Caregivers say that PICS patients also may be tormented with vivid dreams and delusions in the ICU and these may haunt some long after discharge. Hospitals have created diaries to log patients’ ICU stays in simple, direct language to help them understand their care and fill memory gaps. As researchers noted in JAMA: “Studies have shown that this approach can reduce PTSD. For example, one woman had visions of being trapped under snow during her ICU stay. She was reassured to learn she’d experienced a high fever and that her clinicians used ice packs to help bring the fever down.”

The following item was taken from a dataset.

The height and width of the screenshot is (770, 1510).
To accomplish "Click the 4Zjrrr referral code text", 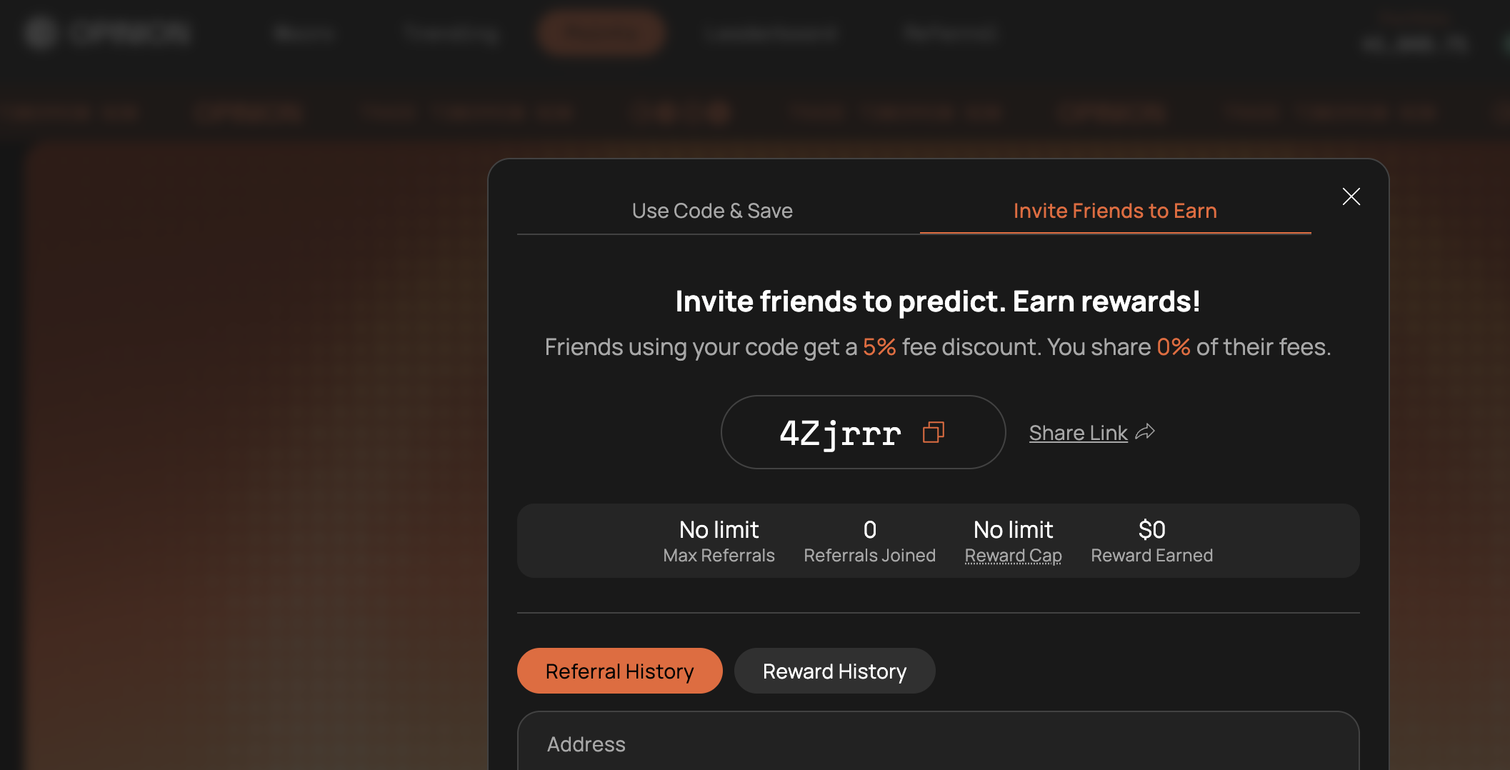I will (x=840, y=433).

Assisting PICS patients may require not only specialized clinics or centers for them but also expert teams, including doctors specializing in caring for the critically ill, pharmacists, nurses, psychologists, and social service caseworkers, as well as heavy involvement of primary care physicians.
Patients need and appreciate the intensive and comprehensive help that teams can give them, not only as they recover from the medical situations that put them in ICUs but also so they receive the physical and psychological therapies they may need for PICS. Connecting patients to available resources can be both helpful and game changing for them, as they may have spent, with insurance coverage to some degree, huge sums on their care already and they may not know where to turn next.

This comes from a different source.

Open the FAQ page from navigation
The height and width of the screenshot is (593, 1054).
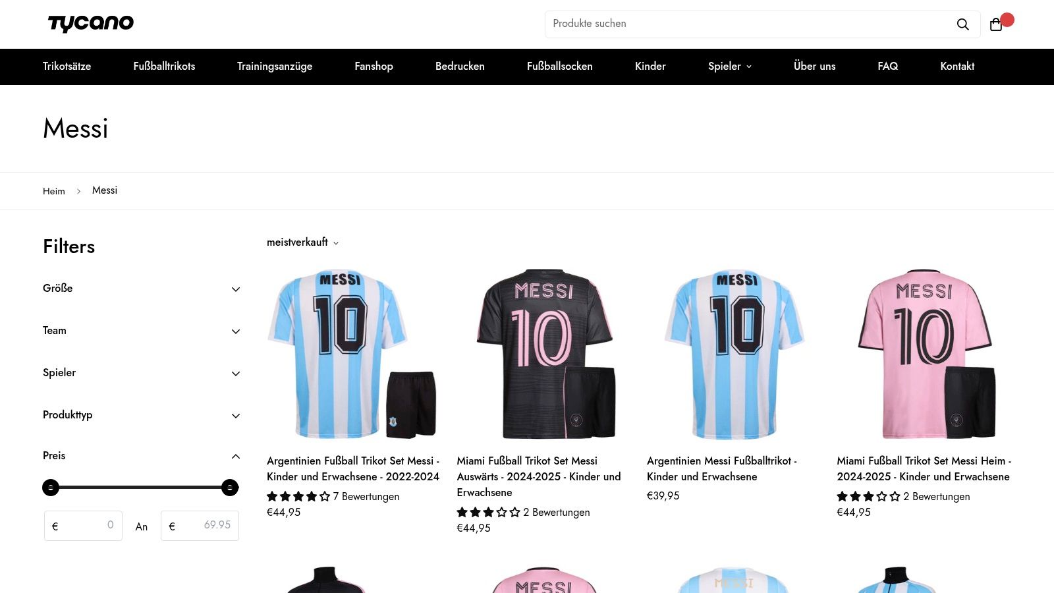point(887,67)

In my practice, I see the harms that patients suffer while seeking medical services, including the traumatizing effects of hospitalization itself, especially in ICUs. A body of research is growing about how noisy, disruptive, and scary hospitals can be, and how their 24/7 care, including rounding and repeated status checks (temperature, pulse, blood pressure and more), not to mention much criticized food services, may keep patients hungry, sleep-deprived, and hard-pressed to get better faster. It only makes sense that the negatives of modern medical care—rooms too bright to rest in and filled with beeping machinery, as well as with medical staff coming and going—increase exponentially in ICUs.
Patients and families, while they welcome and are grateful for intensive medical care, can find it intimidating. A dad and lawyer, experienced in dealing with stressful situations, has told a colleague that he was both terrified and awe-struck by his son’s weeks in an ICU after a car wreck. And if seeing a loved one hooked up to batteries of advanced equipment, with platoons of skilled caregivers rolling in and out of an ICU room all through the day and night, may seem a lot to bear, imagine the effects patients themselves may register, even in twilight states. Let’s not forget that in 1 or 2 of every 1,000 procedures, with anesthesia, patients may not experience pain but may be aware and conscious to some degree.

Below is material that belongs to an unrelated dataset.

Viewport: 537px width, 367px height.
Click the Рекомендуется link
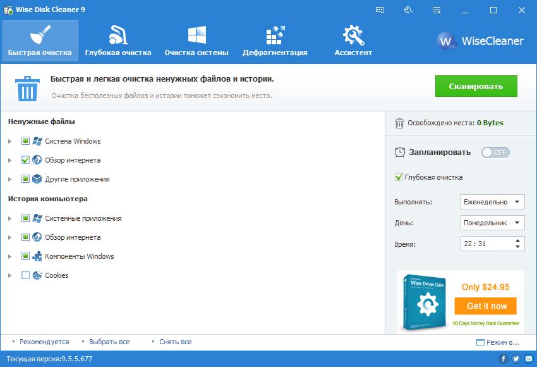(44, 342)
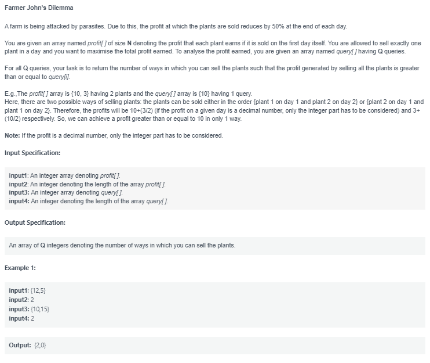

In the meantime, doctors and hospitals also have been put under increasing pressure by lawmakers, regulators, and safety advocates to both transition patients faster out of their expensive care (and especially into nursing homes), while also ensuring this occurs in optimal ways—without boomerang, bounce-back or otherwise excessive and too swift readmissions. Experts have pored over ways to improve discharge and transition processes, working with patients and their loved ones to ensure they understand medications and therapies that will be needed after a hospitalization to ensure recovery.
PICS patients may have experienced extremes in medical care, but they also may have invaluable insights to offer on how doctors and hospitals can improve what and how they do now.